James Challman

Home at last for Chilliwack’s most vulnerable

Modular housing units that kept Olympic athletes warm and cosy in 2010 are now home to 33 of Chilliwack's most at risk of homelessness.



Modular housing units that kept Olympic athletes warm and cosy in 2010 are now home to 33 of Chilliwack’s most at risk of homelessness.

The Village was opened Friday afternoon with a ribbon-cutting by the multi-stakeholder partnership that helped build the four-storey affordable housing structure on School Street.

Nine of the current tenants were once on the street, six were couch-surfing, four had unsafe living conditions and one couldn’t find a place to house a dependent child.

“Now I’m excited because it’s reality, this is my home,” said tenant Eric Hunken, a client with the Creative Centre Society.

Feeling “safe and secure” in a stable living environment has made all the difference, and Hunken said he is now clean, sober and working part-time.

Named to echo the Olympic Athletes’ Village, The Village is already full with 22 reconfigured units for adults with mental health issues, and 11 for youth at risk for homelessness.

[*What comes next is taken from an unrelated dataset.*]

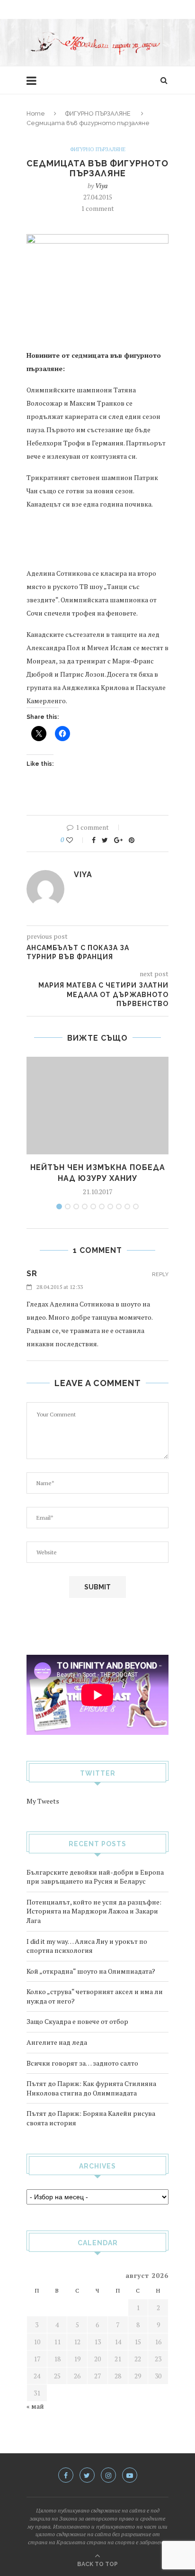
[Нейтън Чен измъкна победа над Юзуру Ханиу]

Reps from the City of Chilliwack, the province, as well as Chilliwack Community Services and the Creative Centre Society spoke in glowing terms about the partnership that manifested the ambitious supportive housing project into reality in just 17 months since the ground-breaking.

“This is really an indication of what Chilliwack is all about,” said Fred Feistmann of the Creative Centre Society board.

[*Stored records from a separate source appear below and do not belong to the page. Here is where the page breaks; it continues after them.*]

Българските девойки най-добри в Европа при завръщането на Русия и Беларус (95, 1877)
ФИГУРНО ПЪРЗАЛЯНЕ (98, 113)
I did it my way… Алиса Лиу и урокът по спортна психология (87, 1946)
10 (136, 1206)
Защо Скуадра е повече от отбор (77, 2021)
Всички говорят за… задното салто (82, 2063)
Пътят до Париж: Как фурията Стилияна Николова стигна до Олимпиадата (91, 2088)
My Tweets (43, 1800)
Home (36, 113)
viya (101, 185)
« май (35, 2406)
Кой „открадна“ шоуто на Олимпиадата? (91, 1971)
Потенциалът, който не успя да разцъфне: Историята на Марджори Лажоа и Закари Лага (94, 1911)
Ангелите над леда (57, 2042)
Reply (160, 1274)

The L-shaped building is actually the culmination of years of hard work, negotiation, and commitment by the partners.

The province chipped in about $8.3 million through a provincial infrastructure grant, with land worth about $1 million, and just under $300,000 for annual operating costs. Chilliwack Community Services Society was responsible for $400,000 in equity and the City of Chilliwack waived development fees estimated at $311,651.

Chilliwack was one of six B.C. communities to get a share of 330 decommissioned temporary housing units, used to house Olympic athletes in Whistler during the 2010 Winter Olympics. The pre-fabricated modular units built were by Britco Structures and were added to the L-shaped structure after the ground floor was built.